Data extracted from a collection:
----------

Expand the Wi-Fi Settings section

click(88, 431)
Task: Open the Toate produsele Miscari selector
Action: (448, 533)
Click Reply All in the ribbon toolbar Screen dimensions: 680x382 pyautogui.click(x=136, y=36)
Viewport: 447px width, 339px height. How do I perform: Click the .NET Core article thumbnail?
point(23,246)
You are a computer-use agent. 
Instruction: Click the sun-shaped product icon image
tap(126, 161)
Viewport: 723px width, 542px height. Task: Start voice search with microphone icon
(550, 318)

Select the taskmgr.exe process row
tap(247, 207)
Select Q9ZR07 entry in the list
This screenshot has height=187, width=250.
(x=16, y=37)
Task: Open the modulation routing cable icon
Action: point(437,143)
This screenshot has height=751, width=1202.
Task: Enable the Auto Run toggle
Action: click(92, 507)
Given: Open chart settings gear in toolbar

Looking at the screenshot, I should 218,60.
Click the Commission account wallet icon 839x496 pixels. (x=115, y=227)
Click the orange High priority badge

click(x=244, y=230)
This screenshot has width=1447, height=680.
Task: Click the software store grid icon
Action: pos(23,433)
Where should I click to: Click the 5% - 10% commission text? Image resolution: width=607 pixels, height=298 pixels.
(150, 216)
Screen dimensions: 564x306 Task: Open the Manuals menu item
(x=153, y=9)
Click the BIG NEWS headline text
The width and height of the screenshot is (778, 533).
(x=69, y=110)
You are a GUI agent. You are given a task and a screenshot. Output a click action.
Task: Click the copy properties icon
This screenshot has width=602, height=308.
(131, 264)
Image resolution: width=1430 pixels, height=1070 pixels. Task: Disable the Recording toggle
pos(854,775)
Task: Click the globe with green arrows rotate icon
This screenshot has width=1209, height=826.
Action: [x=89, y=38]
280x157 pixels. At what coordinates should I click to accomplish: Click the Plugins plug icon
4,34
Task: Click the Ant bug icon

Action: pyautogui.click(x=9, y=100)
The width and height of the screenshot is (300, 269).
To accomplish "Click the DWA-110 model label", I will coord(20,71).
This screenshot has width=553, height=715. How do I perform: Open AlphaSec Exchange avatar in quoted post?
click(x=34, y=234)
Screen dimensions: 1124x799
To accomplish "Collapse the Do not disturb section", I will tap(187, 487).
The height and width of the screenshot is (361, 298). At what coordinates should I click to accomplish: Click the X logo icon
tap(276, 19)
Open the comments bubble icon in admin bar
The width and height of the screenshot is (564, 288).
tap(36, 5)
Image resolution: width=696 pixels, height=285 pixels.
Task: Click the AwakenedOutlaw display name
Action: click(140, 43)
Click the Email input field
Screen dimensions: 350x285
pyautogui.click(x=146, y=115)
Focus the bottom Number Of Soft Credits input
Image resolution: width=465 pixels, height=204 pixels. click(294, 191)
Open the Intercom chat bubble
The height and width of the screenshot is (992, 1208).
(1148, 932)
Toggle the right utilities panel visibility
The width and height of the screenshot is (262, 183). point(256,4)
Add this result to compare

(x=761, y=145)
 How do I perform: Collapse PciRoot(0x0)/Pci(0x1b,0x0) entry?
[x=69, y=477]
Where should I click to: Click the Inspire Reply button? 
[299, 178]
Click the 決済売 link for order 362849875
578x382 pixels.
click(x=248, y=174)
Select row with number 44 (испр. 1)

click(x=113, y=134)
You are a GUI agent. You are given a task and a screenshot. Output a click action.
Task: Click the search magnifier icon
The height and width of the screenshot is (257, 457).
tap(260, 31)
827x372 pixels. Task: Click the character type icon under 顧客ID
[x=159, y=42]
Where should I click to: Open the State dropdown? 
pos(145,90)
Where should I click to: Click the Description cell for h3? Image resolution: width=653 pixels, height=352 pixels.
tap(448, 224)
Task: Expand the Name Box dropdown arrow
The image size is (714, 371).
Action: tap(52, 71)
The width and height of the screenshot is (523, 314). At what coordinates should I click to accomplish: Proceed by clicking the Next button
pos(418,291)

----------

Set down each entry exactly, leaving none out.

Result:
Expand the Wi-Fi Settings section

click(88, 431)
Task: Open the Toate produsele Miscari selector
Action: (448, 533)
Click Reply All in the ribbon toolbar Screen dimensions: 680x382 pyautogui.click(x=136, y=36)
Viewport: 447px width, 339px height. How do I perform: Click the .NET Core article thumbnail?
point(23,246)
You are a computer-use agent. 
Instruction: Click the sun-shaped product icon image
tap(126, 161)
Viewport: 723px width, 542px height. Task: Start voice search with microphone icon
(550, 318)

Select the taskmgr.exe process row
tap(247, 207)
Select Q9ZR07 entry in the list
This screenshot has height=187, width=250.
(x=16, y=37)
Task: Open the modulation routing cable icon
Action: point(437,143)
This screenshot has height=751, width=1202.
Task: Enable the Auto Run toggle
Action: click(92, 507)
Given: Open chart settings gear in toolbar

Looking at the screenshot, I should 218,60.
Click the Commission account wallet icon 839x496 pixels. (x=115, y=227)
Click the orange High priority badge

click(x=244, y=230)
This screenshot has width=1447, height=680.
Task: Click the software store grid icon
Action: pos(23,433)
Where should I click to: Click the 5% - 10% commission text? Image resolution: width=607 pixels, height=298 pixels.
(150, 216)
Screen dimensions: 564x306 Task: Open the Manuals menu item
(x=153, y=9)
Click the BIG NEWS headline text
The width and height of the screenshot is (778, 533).
(x=69, y=110)
You are a GUI agent. You are given a task and a screenshot. Output a click action.
Task: Click the copy properties icon
This screenshot has width=602, height=308.
(131, 264)
Image resolution: width=1430 pixels, height=1070 pixels. Task: Disable the Recording toggle
pos(854,775)
Task: Click the globe with green arrows rotate icon
This screenshot has width=1209, height=826.
Action: [x=89, y=38]
280x157 pixels. At what coordinates should I click to accomplish: Click the Plugins plug icon
4,34
Task: Click the Ant bug icon

Action: pyautogui.click(x=9, y=100)
The width and height of the screenshot is (300, 269).
To accomplish "Click the DWA-110 model label", I will coord(20,71).
This screenshot has width=553, height=715. How do I perform: Open AlphaSec Exchange avatar in quoted post?
click(x=34, y=234)
Screen dimensions: 1124x799
To accomplish "Collapse the Do not disturb section", I will tap(187, 487).
The height and width of the screenshot is (361, 298). At what coordinates should I click to accomplish: Click the X logo icon
tap(276, 19)
Open the comments bubble icon in admin bar
The width and height of the screenshot is (564, 288).
tap(36, 5)
Image resolution: width=696 pixels, height=285 pixels.
Task: Click the AwakenedOutlaw display name
Action: click(140, 43)
Click the Email input field
Screen dimensions: 350x285
pyautogui.click(x=146, y=115)
Focus the bottom Number Of Soft Credits input
Image resolution: width=465 pixels, height=204 pixels. click(294, 191)
Open the Intercom chat bubble
The height and width of the screenshot is (992, 1208).
(1148, 932)
Toggle the right utilities panel visibility
The width and height of the screenshot is (262, 183). point(256,4)
Add this result to compare

(x=761, y=145)
 How do I perform: Collapse PciRoot(0x0)/Pci(0x1b,0x0) entry?
[x=69, y=477]
Where should I click to: Click the Inspire Reply button? 
[299, 178]
Click the 決済売 link for order 362849875
578x382 pixels.
click(x=248, y=174)
Select row with number 44 (испр. 1)

click(x=113, y=134)
You are a GUI agent. You are given a task and a screenshot. Output a click action.
Task: Click the search magnifier icon
The height and width of the screenshot is (257, 457).
tap(260, 31)
827x372 pixels. Task: Click the character type icon under 顧客ID
[x=159, y=42]
Where should I click to: Open the State dropdown? 
pos(145,90)
Where should I click to: Click the Description cell for h3? Image resolution: width=653 pixels, height=352 pixels.
tap(448, 224)
Task: Expand the Name Box dropdown arrow
The image size is (714, 371).
Action: tap(52, 71)
The width and height of the screenshot is (523, 314). At what coordinates should I click to accomplish: Proceed by clicking the Next button
pos(418,291)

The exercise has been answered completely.